WHAT IS REQUIRED:
Copy the data below. Keep every line exactly as it is.

EXTRACTED MATERIAL:
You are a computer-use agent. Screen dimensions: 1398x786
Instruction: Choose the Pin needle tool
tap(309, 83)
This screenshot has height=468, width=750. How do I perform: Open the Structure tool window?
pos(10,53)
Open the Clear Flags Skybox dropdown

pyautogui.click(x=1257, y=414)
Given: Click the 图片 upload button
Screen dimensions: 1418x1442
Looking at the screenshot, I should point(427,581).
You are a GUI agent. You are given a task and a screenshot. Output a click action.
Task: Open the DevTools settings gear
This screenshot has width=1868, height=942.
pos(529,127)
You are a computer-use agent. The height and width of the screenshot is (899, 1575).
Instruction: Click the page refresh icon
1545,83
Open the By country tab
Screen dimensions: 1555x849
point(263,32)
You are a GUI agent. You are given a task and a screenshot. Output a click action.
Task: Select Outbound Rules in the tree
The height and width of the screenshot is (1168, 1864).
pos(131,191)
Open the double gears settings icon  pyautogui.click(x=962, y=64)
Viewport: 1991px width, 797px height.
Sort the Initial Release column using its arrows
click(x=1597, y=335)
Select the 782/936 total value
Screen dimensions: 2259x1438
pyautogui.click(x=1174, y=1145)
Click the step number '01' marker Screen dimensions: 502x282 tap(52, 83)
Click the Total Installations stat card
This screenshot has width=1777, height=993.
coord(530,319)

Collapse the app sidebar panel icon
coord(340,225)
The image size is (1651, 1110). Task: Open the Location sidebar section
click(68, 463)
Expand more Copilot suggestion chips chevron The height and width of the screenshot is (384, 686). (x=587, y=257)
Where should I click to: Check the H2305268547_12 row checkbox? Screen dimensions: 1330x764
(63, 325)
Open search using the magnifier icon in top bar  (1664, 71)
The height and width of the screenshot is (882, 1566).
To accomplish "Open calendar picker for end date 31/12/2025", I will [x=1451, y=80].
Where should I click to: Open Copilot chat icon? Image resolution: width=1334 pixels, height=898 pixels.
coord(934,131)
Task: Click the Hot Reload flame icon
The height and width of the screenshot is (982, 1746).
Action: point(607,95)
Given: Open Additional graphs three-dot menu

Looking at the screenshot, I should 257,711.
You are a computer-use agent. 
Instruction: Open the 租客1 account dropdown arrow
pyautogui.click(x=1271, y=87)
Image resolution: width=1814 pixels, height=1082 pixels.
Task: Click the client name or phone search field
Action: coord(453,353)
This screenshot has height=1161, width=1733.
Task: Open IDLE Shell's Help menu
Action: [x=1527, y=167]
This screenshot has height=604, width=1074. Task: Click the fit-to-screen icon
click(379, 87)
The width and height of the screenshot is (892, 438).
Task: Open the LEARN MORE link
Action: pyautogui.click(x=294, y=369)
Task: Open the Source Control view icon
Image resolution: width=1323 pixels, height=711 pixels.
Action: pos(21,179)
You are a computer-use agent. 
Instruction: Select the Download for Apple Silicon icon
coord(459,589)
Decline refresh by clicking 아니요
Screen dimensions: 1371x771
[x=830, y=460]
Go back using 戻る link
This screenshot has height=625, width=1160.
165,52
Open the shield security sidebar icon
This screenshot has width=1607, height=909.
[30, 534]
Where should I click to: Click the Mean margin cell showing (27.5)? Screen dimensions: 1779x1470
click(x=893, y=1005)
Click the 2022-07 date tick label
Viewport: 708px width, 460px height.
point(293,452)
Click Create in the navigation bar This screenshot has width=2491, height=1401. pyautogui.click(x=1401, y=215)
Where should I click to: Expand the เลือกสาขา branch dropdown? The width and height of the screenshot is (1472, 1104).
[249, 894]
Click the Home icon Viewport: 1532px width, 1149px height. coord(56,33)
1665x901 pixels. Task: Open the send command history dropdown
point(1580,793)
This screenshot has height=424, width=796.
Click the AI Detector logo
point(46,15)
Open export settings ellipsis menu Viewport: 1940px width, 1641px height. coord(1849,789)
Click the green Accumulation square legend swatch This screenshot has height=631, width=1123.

YOUR SOLUTION:
You are a computer-use agent. Screen dimensions: 1398x786
Instruction: Choose the Pin needle tool
tap(309, 83)
This screenshot has height=468, width=750. How do I perform: Open the Structure tool window?
pos(10,53)
Open the Clear Flags Skybox dropdown

pyautogui.click(x=1257, y=414)
Given: Click the 图片 upload button
Screen dimensions: 1418x1442
Looking at the screenshot, I should point(427,581).
You are a GUI agent. You are given a task and a screenshot. Output a click action.
Task: Open the DevTools settings gear
This screenshot has width=1868, height=942.
pos(529,127)
You are a computer-use agent. The height and width of the screenshot is (899, 1575).
Instruction: Click the page refresh icon
1545,83
Open the By country tab
Screen dimensions: 1555x849
point(263,32)
You are a GUI agent. You are given a task and a screenshot. Output a click action.
Task: Select Outbound Rules in the tree
The height and width of the screenshot is (1168, 1864).
pos(131,191)
Open the double gears settings icon  pyautogui.click(x=962, y=64)
Viewport: 1991px width, 797px height.
Sort the Initial Release column using its arrows
click(x=1597, y=335)
Select the 782/936 total value
Screen dimensions: 2259x1438
pyautogui.click(x=1174, y=1145)
Click the step number '01' marker Screen dimensions: 502x282 tap(52, 83)
Click the Total Installations stat card
This screenshot has width=1777, height=993.
coord(530,319)

Collapse the app sidebar panel icon
coord(340,225)
The image size is (1651, 1110). Task: Open the Location sidebar section
click(68, 463)
Expand more Copilot suggestion chips chevron The height and width of the screenshot is (384, 686). (x=587, y=257)
Where should I click to: Check the H2305268547_12 row checkbox? Screen dimensions: 1330x764
(63, 325)
Open search using the magnifier icon in top bar  (1664, 71)
The height and width of the screenshot is (882, 1566).
To accomplish "Open calendar picker for end date 31/12/2025", I will [x=1451, y=80].
Where should I click to: Open Copilot chat icon? Image resolution: width=1334 pixels, height=898 pixels.
coord(934,131)
Task: Click the Hot Reload flame icon
The height and width of the screenshot is (982, 1746).
Action: point(607,95)
Given: Open Additional graphs three-dot menu

Looking at the screenshot, I should 257,711.
You are a computer-use agent. 
Instruction: Open the 租客1 account dropdown arrow
pyautogui.click(x=1271, y=87)
Image resolution: width=1814 pixels, height=1082 pixels.
Task: Click the client name or phone search field
Action: coord(453,353)
This screenshot has height=1161, width=1733.
Task: Open IDLE Shell's Help menu
Action: [x=1527, y=167]
This screenshot has height=604, width=1074. Task: Click the fit-to-screen icon
click(379, 87)
The width and height of the screenshot is (892, 438).
Task: Open the LEARN MORE link
Action: pyautogui.click(x=294, y=369)
Task: Open the Source Control view icon
Image resolution: width=1323 pixels, height=711 pixels.
Action: pos(21,179)
You are a computer-use agent. 
Instruction: Select the Download for Apple Silicon icon
coord(459,589)
Decline refresh by clicking 아니요
Screen dimensions: 1371x771
[x=830, y=460]
Go back using 戻る link
This screenshot has height=625, width=1160.
165,52
Open the shield security sidebar icon
This screenshot has width=1607, height=909.
[30, 534]
Where should I click to: Click the Mean margin cell showing (27.5)? Screen dimensions: 1779x1470
click(x=893, y=1005)
Click the 2022-07 date tick label
Viewport: 708px width, 460px height.
point(293,452)
Click Create in the navigation bar This screenshot has width=2491, height=1401. pyautogui.click(x=1401, y=215)
Where should I click to: Expand the เลือกสาขา branch dropdown? The width and height of the screenshot is (1472, 1104).
[249, 894]
Click the Home icon Viewport: 1532px width, 1149px height. coord(56,33)
1665x901 pixels. Task: Open the send command history dropdown
point(1580,793)
This screenshot has height=424, width=796.
Click the AI Detector logo
point(46,15)
Open export settings ellipsis menu Viewport: 1940px width, 1641px height. coord(1849,789)
Click the green Accumulation square legend swatch This screenshot has height=631, width=1123.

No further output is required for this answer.